Respondió Samuel con frialdad implacable y tono pausado: —Para empezar, ni siquiera han celebrado su fiesta de compromiso, así que ella no es oficialmente tu prometida.
—Y en cuanto al beso, ¡fue ella quien me forzó! ¿Y vienes aquí a cambiar la historia para hacerme quedar como el culpable? ¿Y encima tienes la audacia de exigirme los derechos de distribución? Dime, ¿quién te crees que eres para venir a amenazarme?
Era el colmo de lo absurdo.
Si había sido Valeria la que, en medio de su borrachera, se había abalanzado para besarlo. ¡Él ni siquiera le había reclamado por ese teatro y ahora resultaba que el victimario era él!
Jamás había conocido a nadie tan descarado; Andrés acababa de establecer un nuevo récord de cinismo.
Andrés lo miró con furia, sus palabras cargadas de un resentimiento helado: —¿Que no tengo derecho? ¡Ah, pero cuando usaste a Waldo Valenzuela para chantajearme, ahí sí tenías derecho de quitarme todas mis películas por apenas ochenta millones!
—¡Samuel, te advierto que no te pases de la raya! ¡No te vendí la agencia de mi empresa para que usaras tu poder para sabotear la carrera de Valeria! ¡Y mucho menos para que la obligaras a humillarse en esas cenas con ejecutivos!
Desde que la conoció, cuando apenas era una debutante, nunca la había dejado participar en ese tipo de eventos.
Era precisamente esa elegancia, ese temple y su negativa a rebajarse lo que lo había cautivado profundamente durante años.
¡Pero apenas le había entregado la agencia, Samuel se había aprovechado de su puesto de jefe para forzar a Valeria a asistir a esa cena denigrante!
¿Si eso no era sabotearla, entonces qué era?
Después de escuchar semejante escándalo, los miembros de la junta ya se hacían una buena idea del panorama general.
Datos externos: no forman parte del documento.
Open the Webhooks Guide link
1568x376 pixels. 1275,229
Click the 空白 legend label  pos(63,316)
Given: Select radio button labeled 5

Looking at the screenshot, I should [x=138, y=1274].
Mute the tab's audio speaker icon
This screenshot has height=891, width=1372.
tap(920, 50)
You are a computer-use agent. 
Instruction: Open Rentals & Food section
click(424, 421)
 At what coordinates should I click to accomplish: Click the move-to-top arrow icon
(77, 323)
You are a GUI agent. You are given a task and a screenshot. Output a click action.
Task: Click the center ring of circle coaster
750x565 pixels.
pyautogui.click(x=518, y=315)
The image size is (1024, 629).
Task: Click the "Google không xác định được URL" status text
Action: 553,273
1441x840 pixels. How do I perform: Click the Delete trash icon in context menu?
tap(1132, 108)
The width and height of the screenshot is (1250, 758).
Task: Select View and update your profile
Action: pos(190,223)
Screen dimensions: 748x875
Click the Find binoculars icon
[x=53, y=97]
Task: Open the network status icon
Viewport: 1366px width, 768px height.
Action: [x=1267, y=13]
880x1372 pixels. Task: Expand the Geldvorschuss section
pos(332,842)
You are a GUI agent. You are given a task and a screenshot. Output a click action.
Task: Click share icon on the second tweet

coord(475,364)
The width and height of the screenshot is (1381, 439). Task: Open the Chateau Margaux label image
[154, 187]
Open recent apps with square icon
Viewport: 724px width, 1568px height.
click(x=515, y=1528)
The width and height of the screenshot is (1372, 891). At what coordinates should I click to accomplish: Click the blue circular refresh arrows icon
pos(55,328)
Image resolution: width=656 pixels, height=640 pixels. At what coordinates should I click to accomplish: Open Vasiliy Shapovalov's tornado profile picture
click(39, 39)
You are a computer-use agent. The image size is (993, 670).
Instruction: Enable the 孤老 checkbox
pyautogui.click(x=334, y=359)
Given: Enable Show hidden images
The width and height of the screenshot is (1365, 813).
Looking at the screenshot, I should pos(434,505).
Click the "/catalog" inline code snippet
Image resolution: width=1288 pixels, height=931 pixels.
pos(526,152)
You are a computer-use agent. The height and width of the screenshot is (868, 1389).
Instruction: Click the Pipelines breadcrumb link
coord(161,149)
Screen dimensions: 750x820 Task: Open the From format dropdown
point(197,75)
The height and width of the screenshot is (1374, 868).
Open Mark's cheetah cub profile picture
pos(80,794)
Uno de ellos, ya harto del drama, intervino: —Señor Luján, si lo que dice el señor Flores es cierto, entonces ustedes mismos se buscaron todo este problema.
—He oído que la esposa del señor Flores sufrió un accidente gravísimo y sigue recuperándose en el hospital. ¿Y usted mandó a alguien a desconectarla del oxígeno? Desconozco los conflictos que tengan, pero basándome solo en esto, las represalias del señor Flores están más que justificadas.
Si su esposa estaba al borde de la muerte, dependiendo de una máquina para vivir...
¡Y este sujeto había mandado a cortarle el oxígeno! ¿Acaso no era un intento de asesinato a sangre fría?
Cualquier hombre en el lugar del señor Flores habría reaccionado con la misma furia implacable, ¿o no?